> _文書の抜粋_:
----

録画はMPEG-4 Simple Profileの「Movie Player」形式で行なう。録画モードはHQ(320×240ドット、384kbps)、SP(320×240ドット、216kbps)、LP1(160×112ドット、96kbps)、LP2(176×144ドット、64kbps)の4段階で、すべて15fps。
今回試したUX50は30fpsの動画再生に対応しているので、15fpsまでというフレームレートに多少の不満が残る。また、対応クリエのうち、PEG-TG50を除くすべてのディスプレイ解像度が320×480ドット(UX50は横画面の480×320ドット)のため、フル画面表示だと拡大表示になってしまうのが残念だ。 メモリースティックのサイズごとの録画時間は以下の通りとなる。
■ クリエがないと録画予約できない? クリエ側には事前に「Video Utility」を導入する必要がある。今回試したUX50には添付されておらず、VR100K付属のCD-Rからインストールした。ファイルサイズは130KB。 Video Utiltyでまず行なうことは、地域設定、受信チャンネル設定など。設定したメモリースティックをVR100Kのスロットに挿入すると、VR100Kに設定がダウンロードされる。 録画設定もVideo Utilityで行なう。設定内容は、録画の開始・終了時間、録画チャンネル、録画画質モードなど。このとき、録画の繰り返し(毎日/月~土/月~金/毎週)を設定でき、それぞれに上書きするかどうかを指定できる。 また、インターネットから番組表を取得するアプリケーション「TVscape」からも録画予約が可能。GigaPocketとの連携に用いられるソフトだが、ここではVideo Utilityへの入力を支援する。ただし、VR100Kで使うには最新のVer.1.3が必要。
なお11月19日に、パソコンからVR100Kの設定や予約が行なえる「ビデオレコーダー設定ツール」が公開された。これまでVR100Kはクリエなしでは使用できなかったが、これでモバイルムービー対応の携帯電話などでもVR100Kの利用が可能になる。

----

> _抽出データ_:
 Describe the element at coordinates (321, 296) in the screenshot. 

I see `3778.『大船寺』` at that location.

----

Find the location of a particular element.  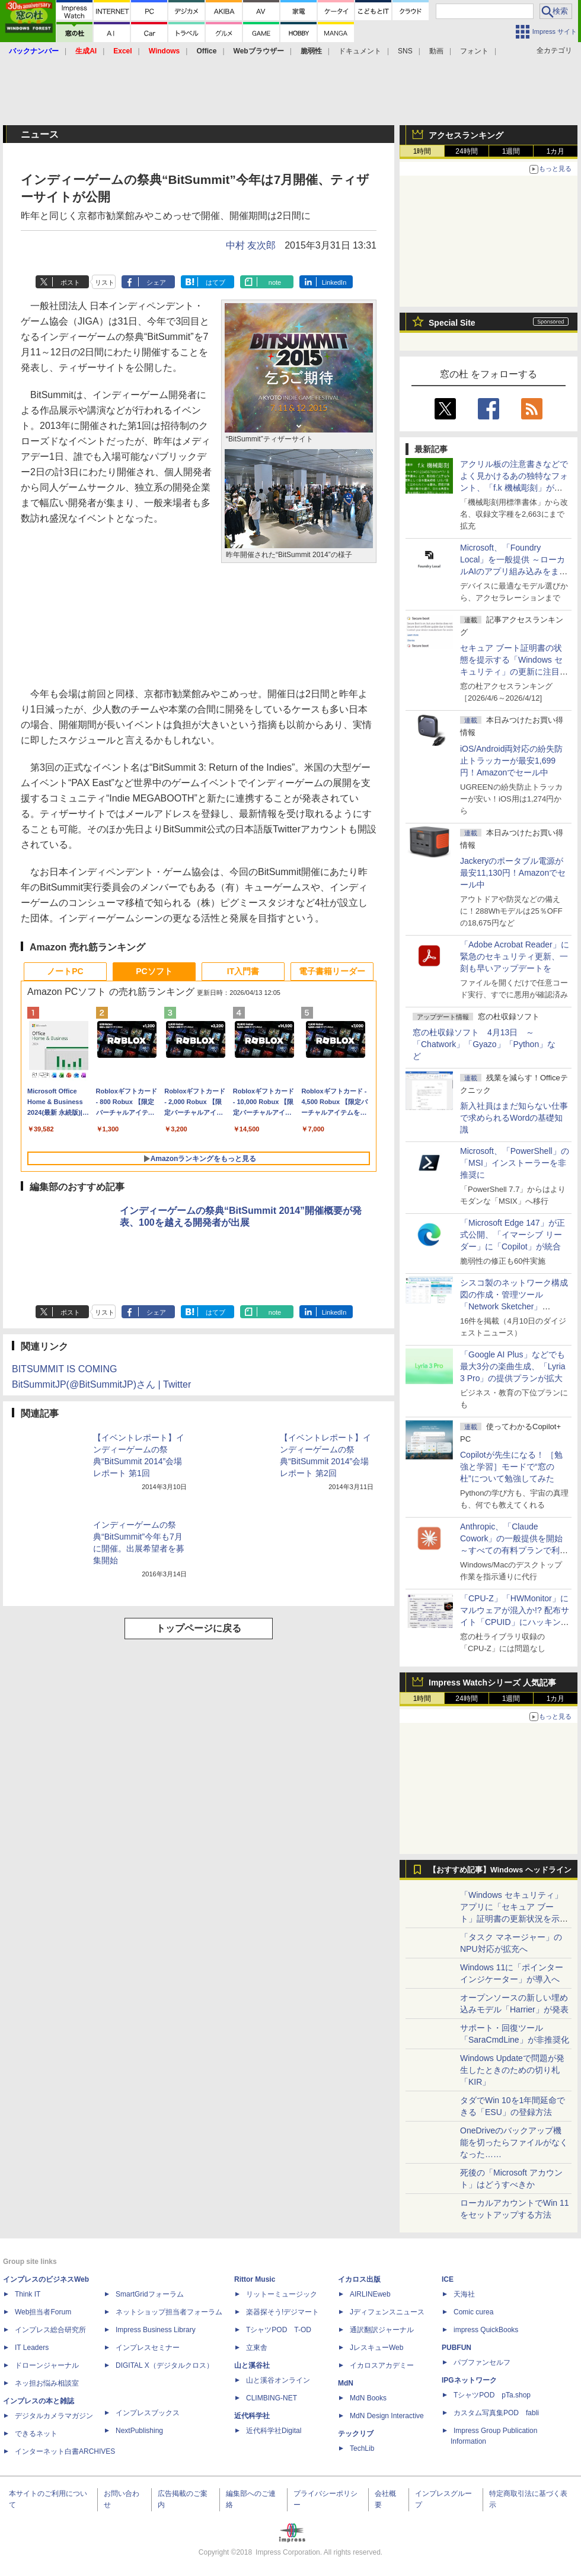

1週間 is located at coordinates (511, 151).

----

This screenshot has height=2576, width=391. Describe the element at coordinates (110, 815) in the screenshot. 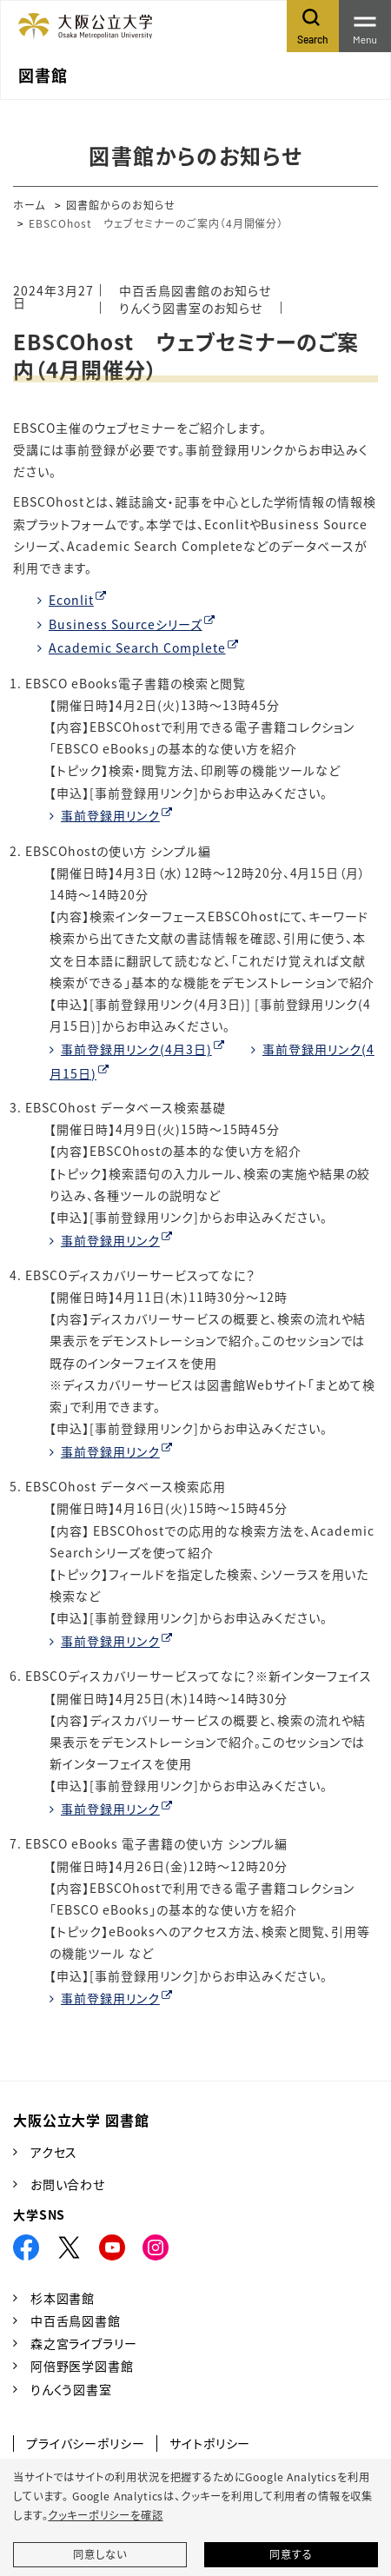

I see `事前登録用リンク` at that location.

----

> _練習問題_:
1 > 次の(a)〜(c)は、VR100Kの文章の内容と合っていますか。それぞれ「はい」か「いいえ」で答え、判断の決め手となる文章中の語句をそのまま引用してください。
(a) 録画モードは、どれもフレームレートが15fpsである。
(b) 試用したUX50には「Video Utility」が添付されていた。
(c) 「TVscape」はバージョンを問わずVR100Kで使える。
2 > VR100Kの文章のうち、「録画はMPEG-4 Simple Profileの「Movie」から「録画時間は以下の通りとなる。」までの部分をそのまま書き写してください。
ここにある記録は、解答には使いません。

> _練習問題の解答_:
1 >
(a) はい:「すべて15fps」
(b) いいえ:「今回試したUX50には添付されておらず」
(c) いいえ:「VR100Kで使うには最新のVer.1.3が必要」

2 >
録画はMPEG-4 Simple Profileの「Movie Player」形式で行なう。録画モードはHQ(320×240ドット、384kbps)、SP(320×240ドット、216kbps)、LP1(160×112ドット、96kbps)、LP2(176×144ドット、64kbps)の4段階で、すべて15fps。
今回試したUX50は30fpsの動画再生に対応しているので、15fpsまでというフレームレートに多少の不満が残る。また、対応クリエのうち、PEG-TG50を除くすべてのディスプレイ解像度が320×480ドット(UX50は横画面の480×320ドット)のため、フル画面表示だと拡大表示になってしまうのが残念だ。 メモリースティックのサイズごとの録画時間は以下の通りとなる。